• [WORK TASK]: Set down the data again word for word. Skip any pictures.

*** EXERCISE INPUT ***

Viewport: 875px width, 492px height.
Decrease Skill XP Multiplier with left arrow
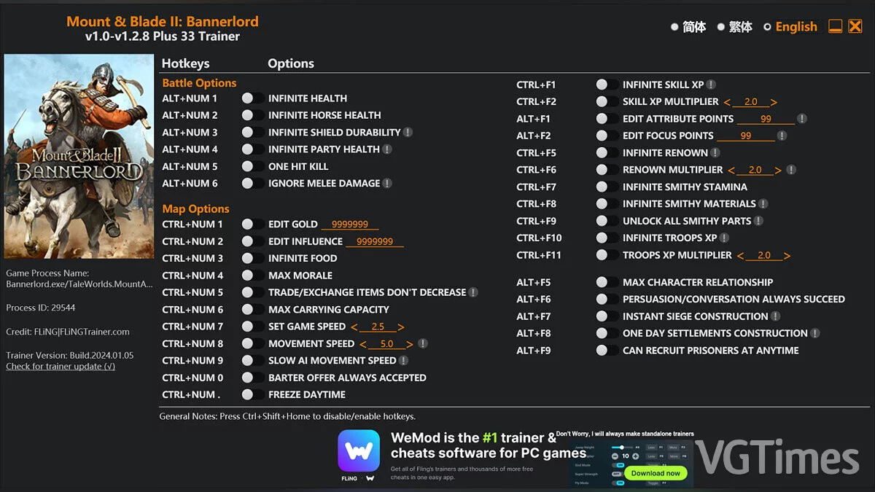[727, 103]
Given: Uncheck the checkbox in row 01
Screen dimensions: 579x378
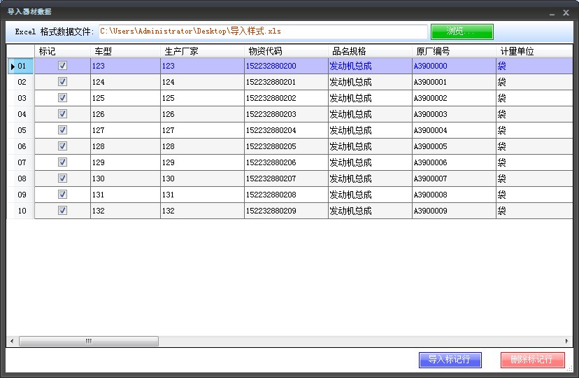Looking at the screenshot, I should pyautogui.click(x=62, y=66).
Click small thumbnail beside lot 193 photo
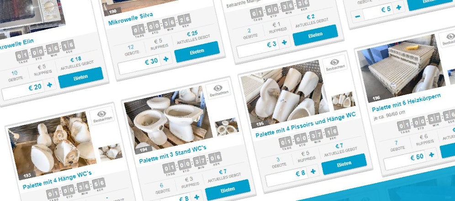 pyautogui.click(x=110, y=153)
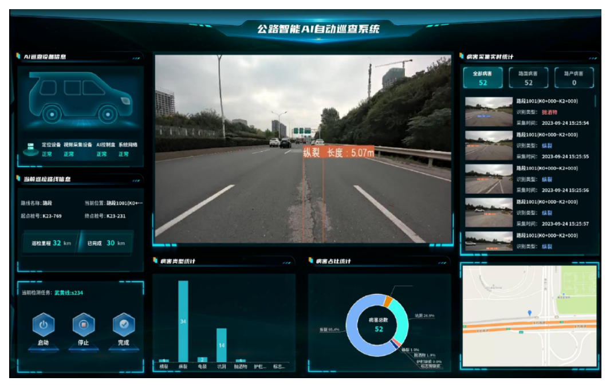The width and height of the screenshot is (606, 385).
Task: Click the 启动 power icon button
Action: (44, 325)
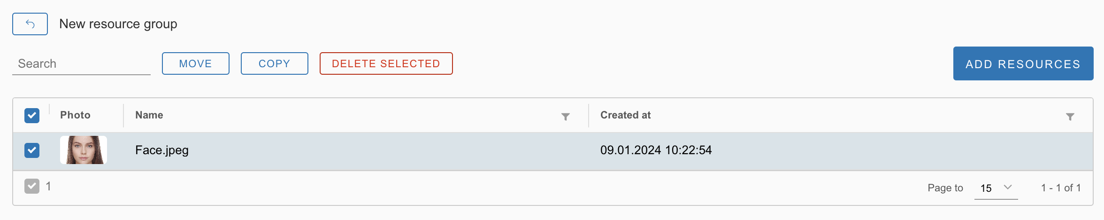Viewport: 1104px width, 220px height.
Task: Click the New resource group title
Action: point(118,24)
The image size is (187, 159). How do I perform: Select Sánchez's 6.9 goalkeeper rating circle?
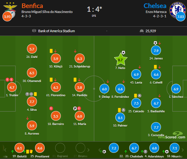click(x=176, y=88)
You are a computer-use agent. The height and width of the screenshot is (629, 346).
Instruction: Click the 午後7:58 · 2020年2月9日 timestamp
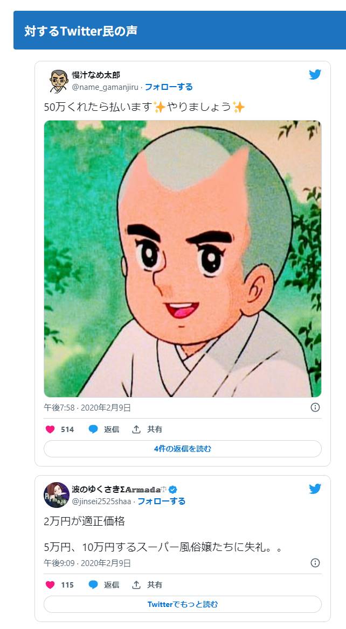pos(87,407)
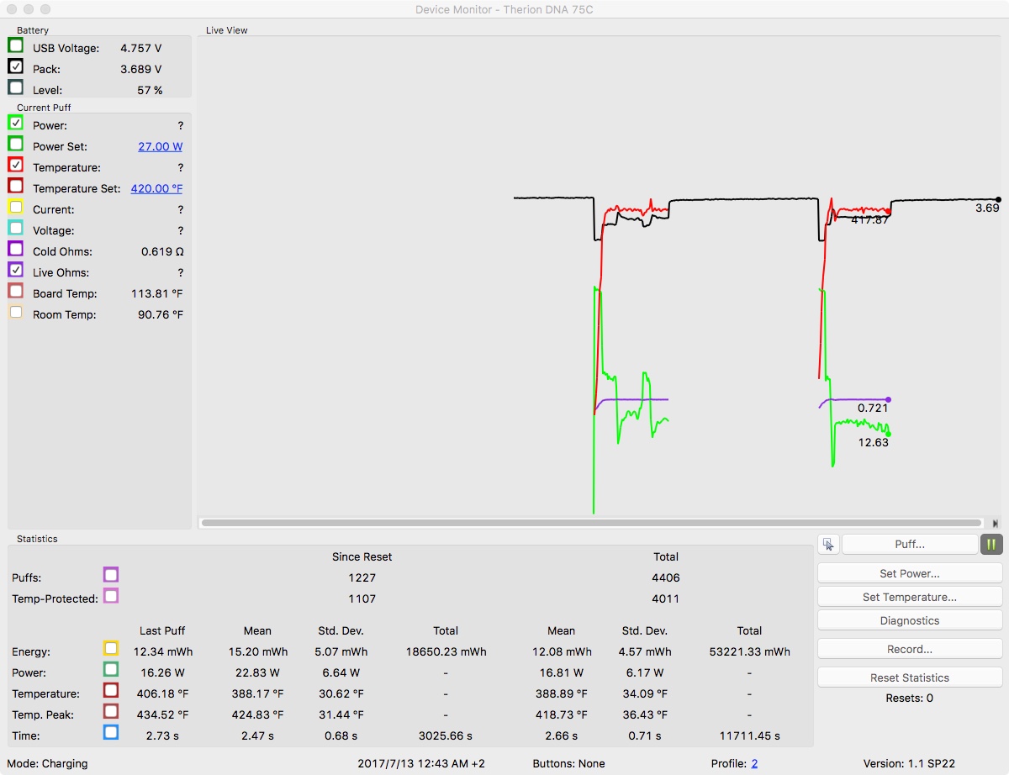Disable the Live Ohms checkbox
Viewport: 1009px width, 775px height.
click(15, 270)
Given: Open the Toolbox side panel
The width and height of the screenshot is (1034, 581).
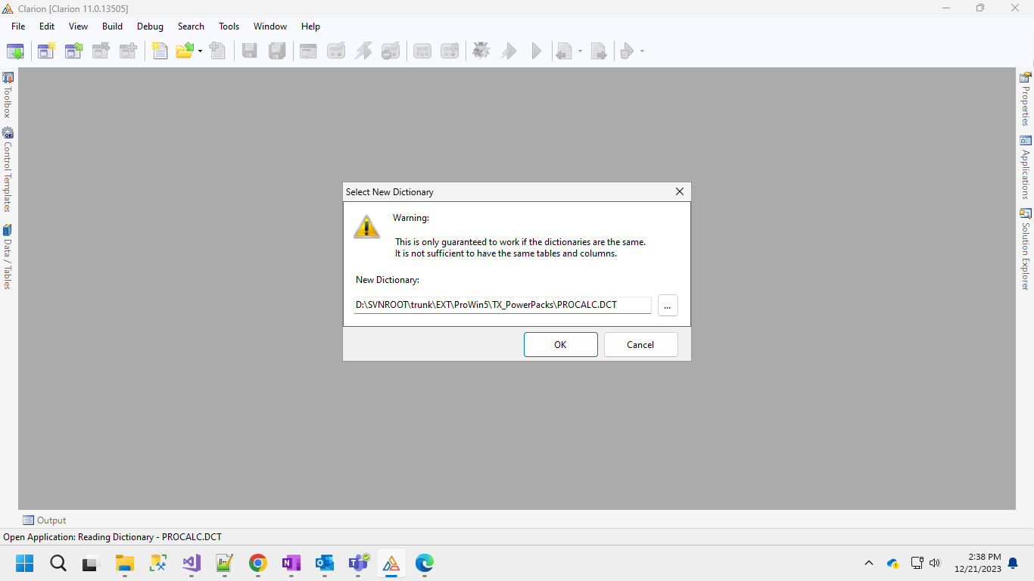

***

• [ANSWER AREA]:
Viewport: 875px width, 492px height.
Decrease Skill XP Multiplier with left arrow
[727, 103]
Given: Uncheck the checkbox in row 01
Screen dimensions: 579x378
Looking at the screenshot, I should pyautogui.click(x=62, y=66).
Click small thumbnail beside lot 193 photo
 pyautogui.click(x=110, y=153)
The width and height of the screenshot is (606, 385).
Task: Click the 启动 power icon button
Action: (44, 325)
Viewport: 1104px width, 220px height.
Task: Click the New resource group title
Action: point(118,24)
The image size is (187, 159). How do I perform: Select Sánchez's 6.9 goalkeeper rating circle?
click(x=176, y=88)
You are a computer-use agent. The height and width of the screenshot is (629, 346).
Instruction: Click the 午後7:58 · 2020年2月9日 timestamp
pos(87,407)
Disable the Live Ohms checkbox
Viewport: 1009px width, 775px height.
click(15, 270)
Given: Open the Toolbox side panel
The width and height of the screenshot is (1034, 581).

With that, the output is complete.